This study addresses the problem that inter-individual variability in resting-state fMRI functional connectomes (FC) is conventionally mischaracterized as noise during FC estimation. To rectify this, we propose a self-supervised learning framework that explicitly models functional variability as biologically meaningful signal. Methodologically, we introduce a time-series segmentation-based data augmentation strategy for rs-fMRI, design a hybrid 1D-CNN–Transformer architecture, and integrate Bayesian hyperparameter optimization to enable robust and interpretable FC representation learning. Crucially, unlike conventional denoising paradigms, our label-free framework performs end-to-end learning of subject-specific connectivity patterns. Evaluated on the HCP, ABIDE I, and ABIDE II datasets, it achieves state-of-the-art performance in both subject fingerprinting and ASD classification—outperforming 13 leading baselines—while demonstrating strong generalizability, robustness to acquisition variability, and neurobiological interpretability.

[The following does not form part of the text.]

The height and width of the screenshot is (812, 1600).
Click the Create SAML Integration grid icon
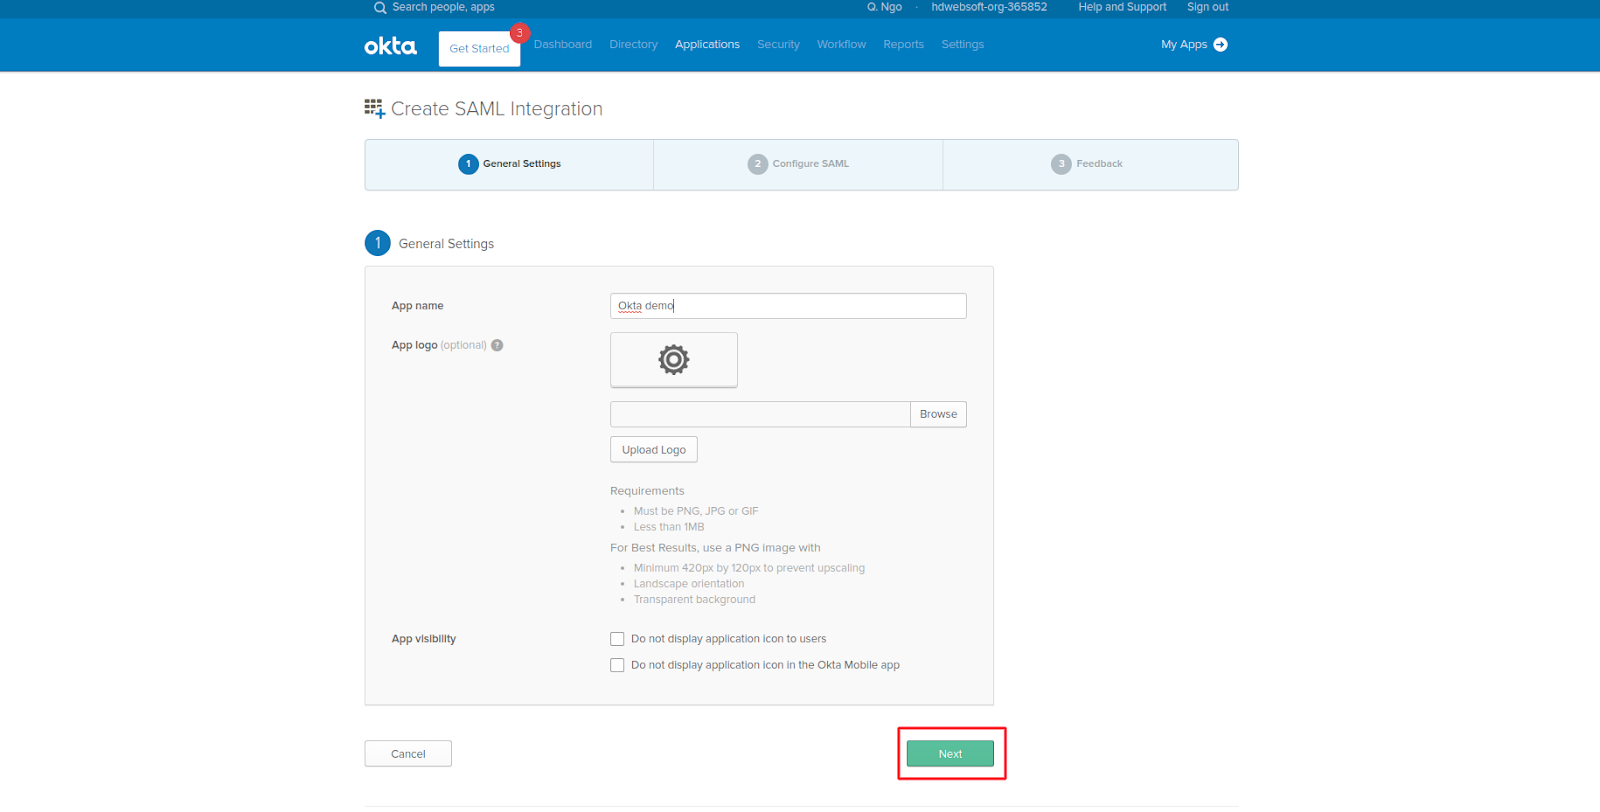tap(374, 109)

Accounting for inter-individual variability in brain function is key to precision medicine. Here, by considering functional inter-individual variability as meaningful data rather than noise, we introduce VarCoNet, an enhanced self-supervised framework for robust functional connectome (FC) extraction from resting-state fMRI (rs-fMRI) data. VarCoNet employs self-supervised contrastive learning to exploit inherent functional inter-individual variability, serving as a brain function encoder that generates FC embeddings readily applicable to downstream tasks even in the absence of labeled data. Contrastive learning is facilitated by a novel augmentation strategy based on segmenting rs-fMRI signals. At its core, VarCoNet integrates a 1D-CNN-Transformer encoder for advanced time-series processing, enhanced with a robust Bayesian hyperparameter optimization. Our VarCoNet framework is evaluated on two downstream tasks: (i) subject fingerprinting, using rs-fMRI data from the Human Connectome Project, and (ii) autism spectrum disorder (ASD) classification, using rs-fMRI data from the ABIDE I and ABIDE II datasets. Using different brain parcellations, our extensive testing against state-of-the-art methods, including 13 deep learning methods, demonstrates VarCoNet's superiority, robustness, interpretability, and generalizability. Overall, VarCoNet provides a versatile and robust framework for FC analysis in rs-fMRI.